When these two purposes of the testimony are borne in mind we see clearly that the objections to the evidence constituting the second and third errors, and fourth to the ninth inclusive, are without weight. We must look at the real competency of the evidence and not at the order of its reception; and when we find that it was all finally competent, we will not reverse, because of the time or order of its introduction. In this connection we may notice that part of *126the offer set out in .the second assignment of error, in which it is stated that the murder of Yost was to be the price or consideration of the murder of John P. Jones. Now, though when the murder of Yost was undertaken, that of John P. Jones was not then stated or understood to be the consideration for it, yet it became an important fact in the disclosure of the purposes and practices of those who participated in the murder of Yost, and of the nature and customs of the order to which they belonged, which made the murder of Jones a return compensation for the-murder of Yost. The evidence under that offer was therefore properly retained in the case, and the court committed no error in refusing to strike it out.

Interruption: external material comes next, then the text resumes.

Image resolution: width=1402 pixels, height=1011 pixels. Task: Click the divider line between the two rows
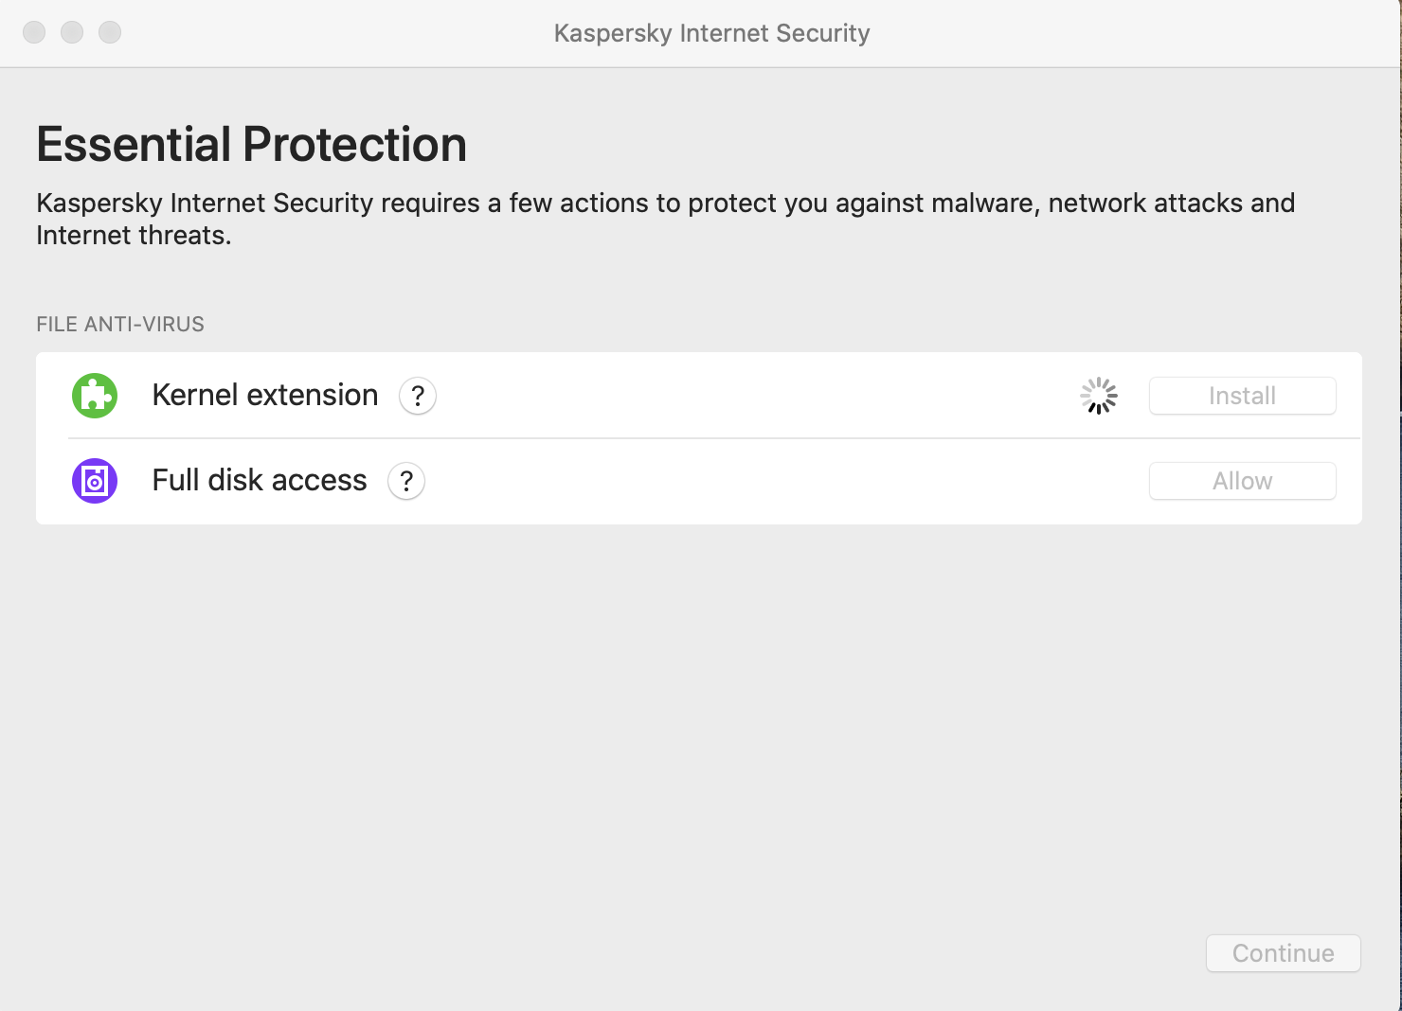pos(714,438)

The relevancy of the evidence set out in the assignments of error down to the 16th, is made manifest by what has been said. The evidence is not simply corroborative of the testimony of Kerrigan, it is to a large extent confirmatory and independent, lending strength to those parts which in themselves tend to establish the guilt of the prisoners. This case is well illustrated by ¿Esop's fable of the bundle of rods. One by one each stick may be taken away and easily broken, but the united fagot resists the strength that would destroy it.
The evidence being properly before the jury we cannot perceive that the court committed error in charging upon it.
The sentence of the Court of Oyer and Terminer is therefore affirmed, and the record is ordered to be - remitted for execution of the sentence according to law.